Extend the news story below about the rural letter carrier who aided a young woman bitten by a copperhead, writing on from its final sentence.

▶ _Document text_
-- Begin --
By Bill O’Boyle boboyle@www.timesleader.comStaff Writer
PITTSTON – Coincidence brought Postman Joe Clark to the home of Cassandra Villano last year, but his heroism may have saved her life.

Villano had just been bitten by a poisonous copperhead snake in her backyard when Clark, delivering mail on his normal day off, passed by and jumped into action by sucking out the venom.
Clark, 60, will be honored for his valor by the U.S. Postal Service this week at a “Hero Employee Recognition Luncheon” in Scranton along with six other postal employees who performed heroic acts in 2009.
Clark has been a rural letter carrier for 16 years and said he has watched Villano, now 19, grow up as he delivered mail to her Pittston Township home.
On May 16, 2009, Clark was called in on his off day to work his postal route, so he was a little late getting started. Had he been on time, he said he probably never would had seen Villano in the minutes after she was bitten.

And Villano will be the first to tell you she doesn’t want to think about what might have happened.

“If it wasn’t for him, I might not be here today,” Villano said.
Villano said she was weeding in her yard when she reached under her family’s boat and she felt something clamp onto her hand. She brought her hand out from under the boat and the copperhead was attached. She said she immediately began to feel sick.
It wasn’t a new experience for Villano – she’d been bitten by a copperhead three times before over the last five years. This was worse – much worse, she said.
“I was really woozy and I was going in and out of consciousness,” she said. “The pain kept getting worse – it was intense.”

That’s when Clark happened along. When he saw Villano go down, he ran to her aid.
Villano’s parents – Eric and Melissa Villano of Pittston Township – called 911. Clark talked to a dispatcher who told him it wouldn’t hurt to try sucking the venom out of the wound on Villano’s hand.
-- End --
▶ _Data lines_
-- Begin --
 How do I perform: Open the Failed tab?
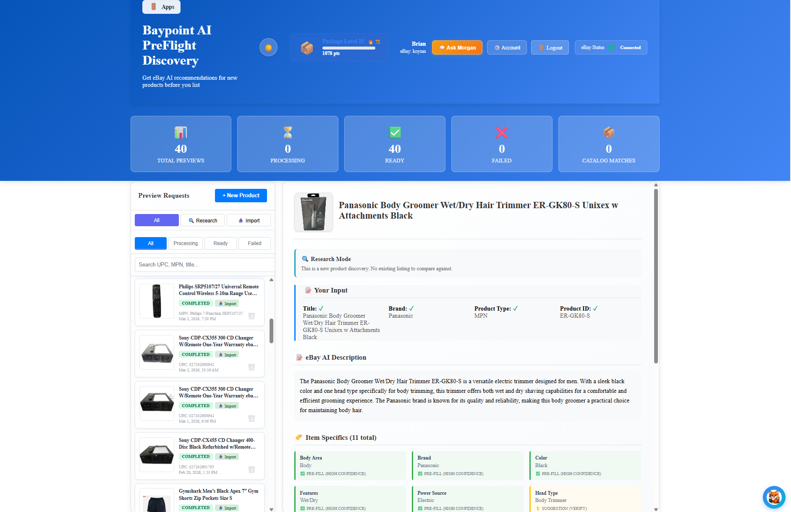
-- End --
▶ _Answer for the task_
“It tasted kind of almondy,” Clark said. “But I really didn’t keep it in my mouth for long – I kept spitting it out.”

Clark said he never hesitated – he knew Villano was in trouble and he acted.
“I did what I had to do,” he said.
Bob Grasso, the acting Officer in Charge at the Pittston Post Office, said he hasn’t known Clark very long but said he is a very humble guy.
“The fact is, Joe Clark is a hero,” Grasso said. “And this is his time to be thanked. There are many untold stories of postal workers who come to the aid of customers on their routes.”
So now Villano can continue taking classes at Luzerne County Community College and work toward her goal of becoming a lawyer – or maybe a journalist. And she won’t be doing any more weeding in her backyard near the creek where the copperheads apparently likes to sunbathe.

Villano’s parents said they will always be indebted to Clark for doing what he did. “He’s a pretty brave guy,” Eric said. “I didn’t know what to do; we were all in a state of panic. Joe said call 911 and I did. Then he put himself in harm’s way by sucking the venom out of my daughter’s hand.”

Melissa Villano said she has always baked cookies and other goodies for Clark. She said he can expect more – much more – of the same in the future. “There’s a special bond between us now,” she said. “What he did far exceeds the call of duty.”